Ce jeune homme, dont l’identité n’a pas été précisée, a raconté avoir sauvé sa vie parce qu’il se trouvait, en «première classe», sur le pont supérieur du chalutier. «Ceux qui avaient le moins d’argent ont été enfermés à fond de cale. J’étais sur le pont intermédiaire, et ceux qui avaient le plus payé étaient au-dessus», a ainsi raconté Abdirizzak au Corriere della Sera.
Entassés à plus de 850 sur ce bateau de 20 mètres, seuls 28 d’entre eux ont sauvé leur vie. Les garde-côtes ont repêché 24 corps. Des centaines d’autres corps, y compris des femmes et des enfants, sont restés prisonniers à l’intérieur du chalutier.
Parqués pendant un mois
Ils avaient payé leur voyage entre 330 et 660 euros, selon le Parquet de Catane, et pour certains, ont été parqués pendant plus d’un mois dans une usine désaffectée près de Tripoli avant d’embarquer jeudi soir. Le naufrage a eu lieu dans la nuit de samedi à dimanche à quelque 60 milles (110 km) au large des côtes libyennes.
Face à ce drame, le plus grave en Méditerranée depuis la fin de la seconde guerre mondiale, l’Union européenne cherche une solution. L’Italie a demandé mercredi à ses partenaires de combattre ensemble les passeurs en Méditerranée, «marchands d’esclaves du XXIème siècle», et d’intervenir à long terme pour aider les pays au sud de la Libye à se stabiliser. «Combattre les trafiquants d’hommes signifie combattre les marchands d’esclaves du XXIème siècle. Ce n’est pas seulement une question de sécurité et de terrorisme, mais de dignité humaine», a-t-il déclaré devant le Parlement de son pays.

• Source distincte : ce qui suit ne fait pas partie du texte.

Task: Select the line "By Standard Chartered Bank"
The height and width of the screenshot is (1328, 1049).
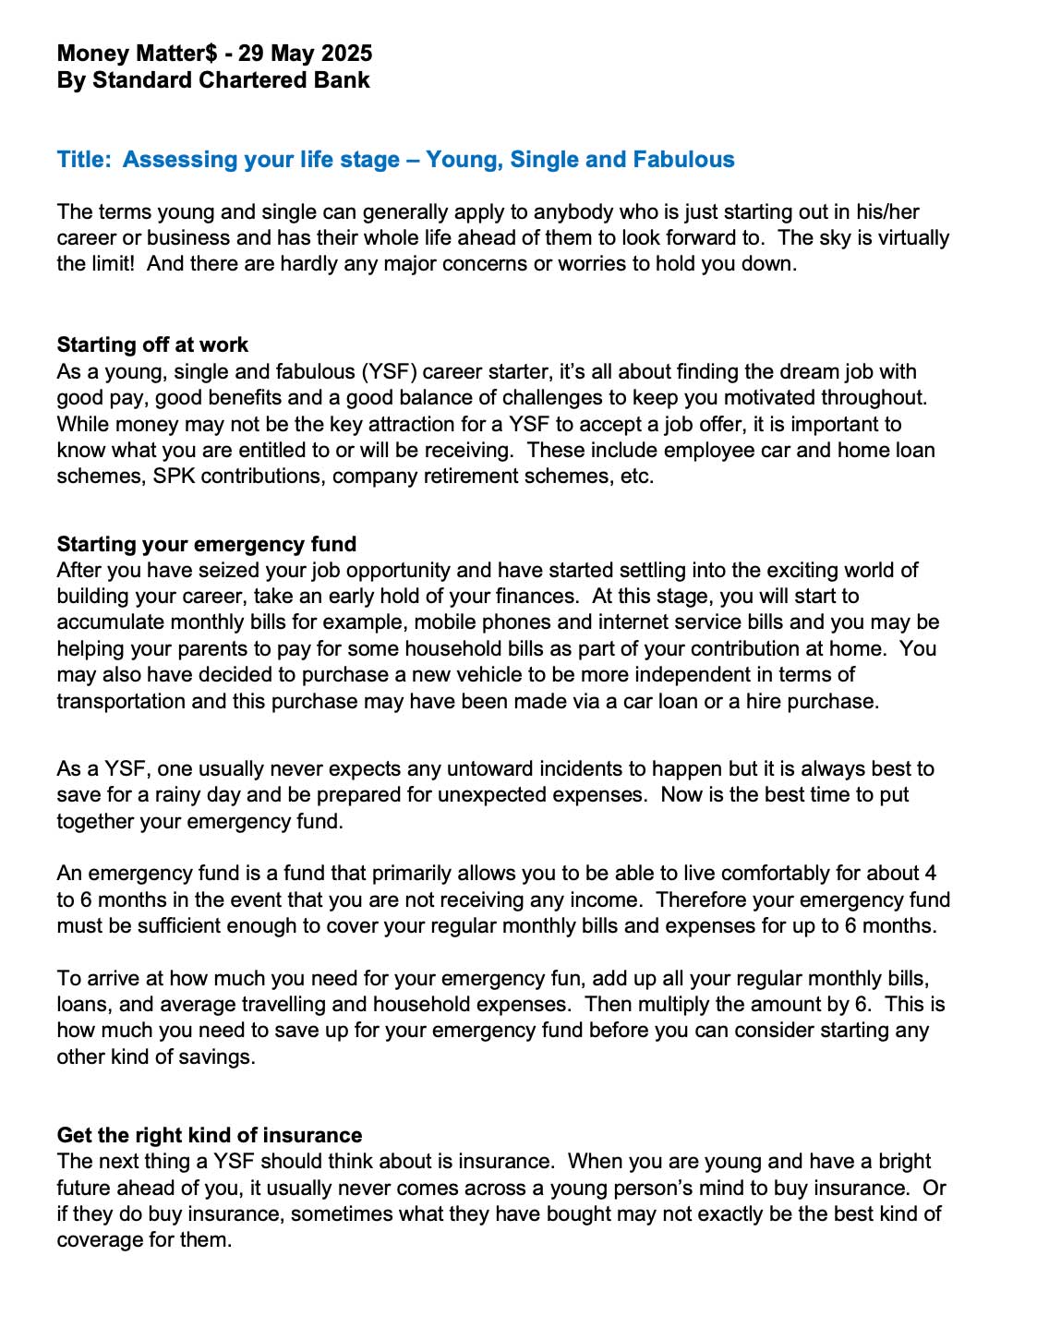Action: coord(213,80)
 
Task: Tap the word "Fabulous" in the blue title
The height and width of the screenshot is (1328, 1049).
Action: coord(683,160)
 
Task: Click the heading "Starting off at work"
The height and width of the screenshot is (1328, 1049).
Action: coord(152,345)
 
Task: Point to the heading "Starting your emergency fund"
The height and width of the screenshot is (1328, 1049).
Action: coord(207,544)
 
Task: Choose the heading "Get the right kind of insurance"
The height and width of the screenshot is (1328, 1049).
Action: coord(210,1135)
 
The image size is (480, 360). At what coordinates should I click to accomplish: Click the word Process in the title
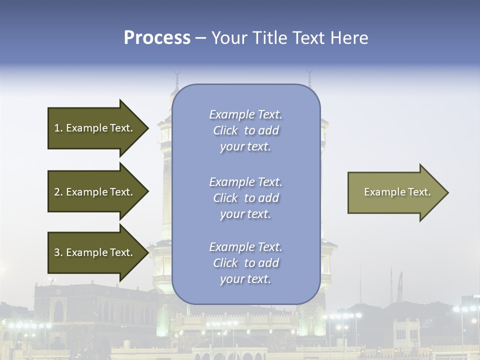157,38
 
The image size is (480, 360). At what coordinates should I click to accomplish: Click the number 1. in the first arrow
58,128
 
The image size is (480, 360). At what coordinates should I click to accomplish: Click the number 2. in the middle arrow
58,192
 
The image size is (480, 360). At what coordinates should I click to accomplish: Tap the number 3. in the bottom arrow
58,252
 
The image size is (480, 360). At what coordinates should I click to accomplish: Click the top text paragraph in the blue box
246,130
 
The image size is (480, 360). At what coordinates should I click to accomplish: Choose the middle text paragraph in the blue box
246,198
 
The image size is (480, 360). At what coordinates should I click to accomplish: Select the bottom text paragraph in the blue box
246,263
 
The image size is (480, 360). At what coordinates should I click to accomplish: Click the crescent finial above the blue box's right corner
310,74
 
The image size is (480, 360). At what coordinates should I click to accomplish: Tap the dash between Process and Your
200,38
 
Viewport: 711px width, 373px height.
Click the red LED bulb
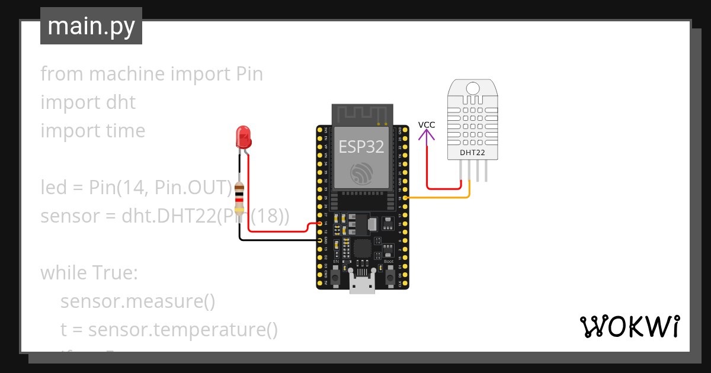(x=243, y=137)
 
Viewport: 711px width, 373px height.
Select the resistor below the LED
(x=239, y=198)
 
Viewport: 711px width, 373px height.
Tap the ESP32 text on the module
(x=361, y=146)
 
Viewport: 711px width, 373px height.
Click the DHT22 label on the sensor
(x=472, y=153)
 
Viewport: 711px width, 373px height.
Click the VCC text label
(x=427, y=125)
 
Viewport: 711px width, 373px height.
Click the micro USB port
(x=362, y=284)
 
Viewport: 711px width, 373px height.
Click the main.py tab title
(x=91, y=26)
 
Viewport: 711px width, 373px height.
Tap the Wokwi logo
(x=629, y=326)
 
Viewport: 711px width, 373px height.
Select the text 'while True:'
(x=89, y=273)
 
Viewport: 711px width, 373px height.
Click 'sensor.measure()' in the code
(x=137, y=301)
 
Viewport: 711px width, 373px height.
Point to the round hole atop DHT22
(x=472, y=88)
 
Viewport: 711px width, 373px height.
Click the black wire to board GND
(x=278, y=240)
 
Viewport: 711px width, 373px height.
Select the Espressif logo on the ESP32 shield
(x=361, y=172)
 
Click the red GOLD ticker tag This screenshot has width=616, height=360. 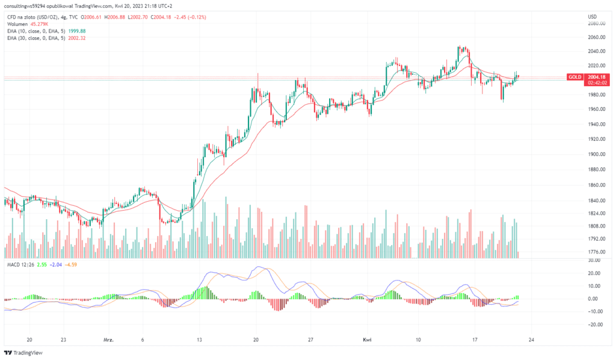(x=574, y=77)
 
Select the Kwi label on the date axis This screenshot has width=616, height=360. (x=368, y=340)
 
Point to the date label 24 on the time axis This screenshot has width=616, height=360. (x=531, y=340)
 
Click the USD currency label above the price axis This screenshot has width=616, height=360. (x=592, y=16)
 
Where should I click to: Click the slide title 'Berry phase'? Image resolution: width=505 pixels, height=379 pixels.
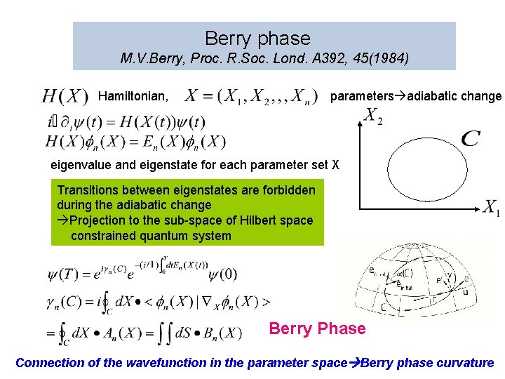(257, 38)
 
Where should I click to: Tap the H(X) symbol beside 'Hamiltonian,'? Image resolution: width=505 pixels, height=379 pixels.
(65, 95)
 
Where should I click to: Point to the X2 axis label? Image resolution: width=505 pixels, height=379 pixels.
(373, 115)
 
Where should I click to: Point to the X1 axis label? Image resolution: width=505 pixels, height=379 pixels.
(491, 208)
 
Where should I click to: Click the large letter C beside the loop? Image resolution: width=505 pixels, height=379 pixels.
(471, 138)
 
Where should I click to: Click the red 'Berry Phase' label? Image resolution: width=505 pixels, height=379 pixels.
(317, 328)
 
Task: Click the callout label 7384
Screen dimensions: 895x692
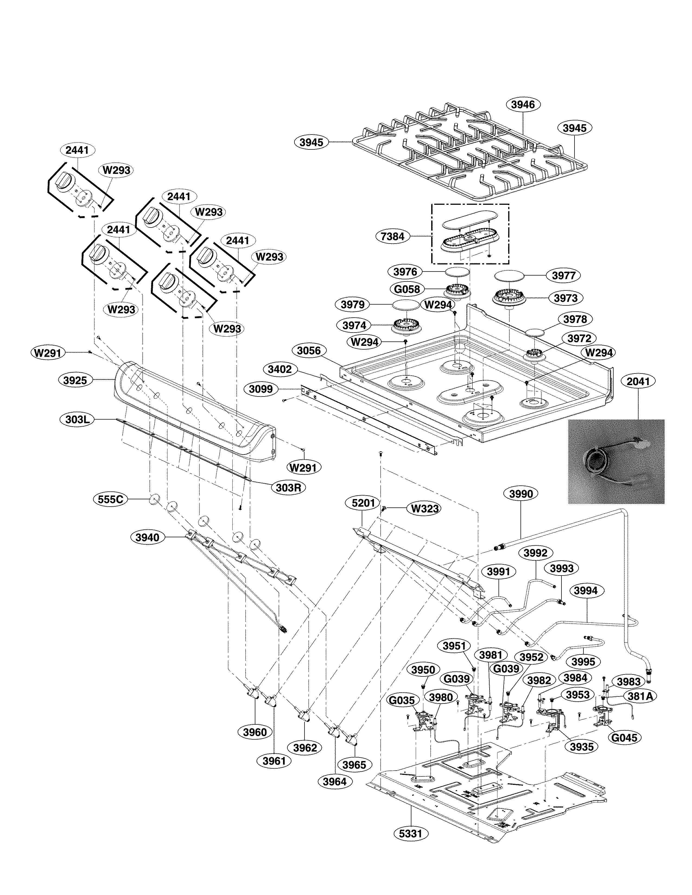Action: coord(392,236)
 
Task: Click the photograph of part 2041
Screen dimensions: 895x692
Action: coord(616,461)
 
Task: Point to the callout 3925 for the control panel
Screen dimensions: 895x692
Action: coord(75,380)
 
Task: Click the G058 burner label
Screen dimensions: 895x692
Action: coord(407,289)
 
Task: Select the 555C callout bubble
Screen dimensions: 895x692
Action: coord(110,500)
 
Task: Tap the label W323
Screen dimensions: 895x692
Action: coord(425,509)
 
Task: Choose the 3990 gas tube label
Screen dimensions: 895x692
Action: coord(521,494)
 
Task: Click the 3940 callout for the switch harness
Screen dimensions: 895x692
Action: coord(147,537)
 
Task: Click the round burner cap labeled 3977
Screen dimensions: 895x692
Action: coord(510,276)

Dimanche, il avait évoqué la possibilité d’«interventions ciblées» contre les passeurs en Libye, une idée qui fait son chemin en Europe. Le Premier ministre britannique David Cameron a ainsi dit vouloir empêcher les migrants de prendre la mer, afin de «mettre fin à ces cargaisons de la mort». Il a précisé vouloir exposer les détails de son plan jeudi à ses partenaires de l’UE. Parmi les options envisagées, selon le Times de Londres: le déploiement du HMS Bulwark, l’un des plus grands navires de guerre britannique, ou du destroyer HMS Dauntless, ou d’hélicoptères pour des missions de surveillance.
Traiter les causes
Le chef du gouvernement italien a aussi plaidé pour que les causes des départs soient combattues «à leurs racines». Avec l’ONU, l’Europe «doit avoir une stratégie à long terme en Afrique», en ayant une présence forte dans les pays au sud de la Libye. «L’Afrique doit devenir l’élément clé de la politique italienne et mondiale», a-t-il dit. Il faut traiter «les causes mêmes de ce qui produit ces drames», avait indiqué mardi le président français François Hollande, mentionnant «un Etat, la Libye, qui n’est plus un Etat, et donc qui ne contrôle rien, voire même laisse faire».
Le président de la Commission européenne, Jean-Claude Juncker, a quant à lui souhaité «davantage de solidarité financière» envers les pays européens touchés par l’immigration massive en Méditerranée. L’Union européenne a d’ores et déjà adopté lundi un plan d’action en dix points qui prévoit notamment le doublement des moyens pour la mission de surveillance maritime Triton.
A Catane, les enquêteurs poursuivaient mercredi leurs interrogatoires, avant une éventuelle inculpation du commandant du chalutier, un Tunisien âgé de 27 ans, Mohammed Ali Malek. Ce dernier a été désigné par le Parquet de Catane comme le principal responsable de la tragédie. Pour les procureurs en charge de l’enquête, l’homme a provoqué le naufrage en surchargeant son navire et se montrant incapable de le manoeuvrer à l’approche d’un cargo portugais venu le secourir.
Depuis le début de l’année, ce sont quelque 1.750 migrants, hommes, femmes et enfants qui ont péri en mer, dont 450 la semaine dernière. C’est 30 fois plus que durant la même période l’an dernier, selon l’Organisation internationale des migrations (OIM). Plus de 20.000 migrants ont déjà débarqué en Italie depuis le début de l’année. Et rien ne semble devoir les décourager. Mercredi, un total de 1.106 migrants sont arrivés sur les côtes italiennes: 545 à Salerno près de Naples, 446 à Augusta en Sicile et 112 à Lampedusa, au large de la Tunisie.